A executada “C” citada nessa execução em 29-06-1995 e nada fez ou disse.
Prosseguindo a execução, veio a frustrar-se a cobrança do crédito exequendo pelo produto do imóvel hipotecado, razão porque o exequente entendeu verificar-se motivo para a extinção da execução por inutilidade superveniente da lide, entendimento esse, todavia, que não foi subscrito pelo Mmo Juiz.
Em prosseguimento da execução, foi penhorado 1/3 do vencimento que a executada auferia como auxiliar de educação na Escola EB 2 e 3 …, mediante ofício datado de 08-03-2005 que o Tribunal dirigiu a este estabelecimento de ensino.
E foi então, em 18-03-2005, que esta executada - que desde a citação se mantivera alheada do processo sem que qualquer notificação lhe tivesse sido dirigida - veio requerer a anulação de todos os actos posteriores à sua citação, o reconhecimento da ineficácia do título executivo em relação a ela, a notificação do estabelecimento de ensino para suspender a execução do despacho que ordenou a penhora do seu vencimento até à decisão das questões suscitadas e subsidiariamente a anulação do despacho que indeferiu a extinção de instância por inutilidade superveniente da lide e do que ordenou a penhora do seu vencimento.

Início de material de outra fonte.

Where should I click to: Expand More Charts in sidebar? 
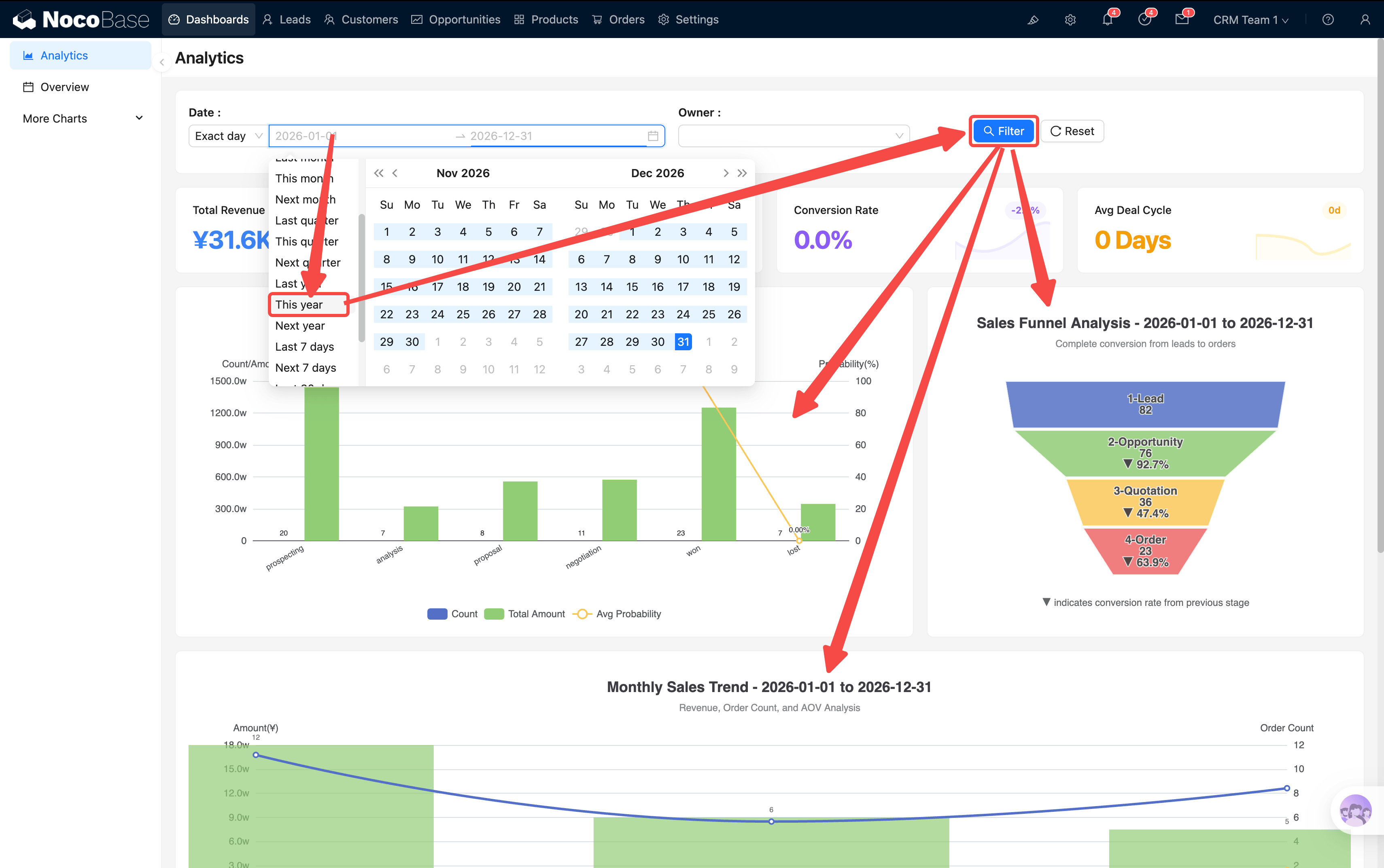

Notificada da penhora de 1/3 do seu vencimento em 07-04-2005, voltou a arguir, agora em 18-04-2005, a nulidade de todos os actos praticados no processo após a sua citação, a ineficácia em relação a si da escritura apresentada como título executivo, do despacho que ordenou a penhora por violação do princípio do contraditório e por falta de fundamentação de facto e de direito e a inconstitucionalidade de qualquer norma que, porventura, venha a ser invocada para fundamentar o despacho de penhora.
Todas estas arguições foram rejeitadas.
Daí o presente agravo - admitido para subir em separado e com efeito devolutivo - cuja alegação, oportunamente apresentada, finaliza com a seguinte síntese conclusiva:
I - A decisão recorrida é violadora da dignidade da pessoa humana da Executada.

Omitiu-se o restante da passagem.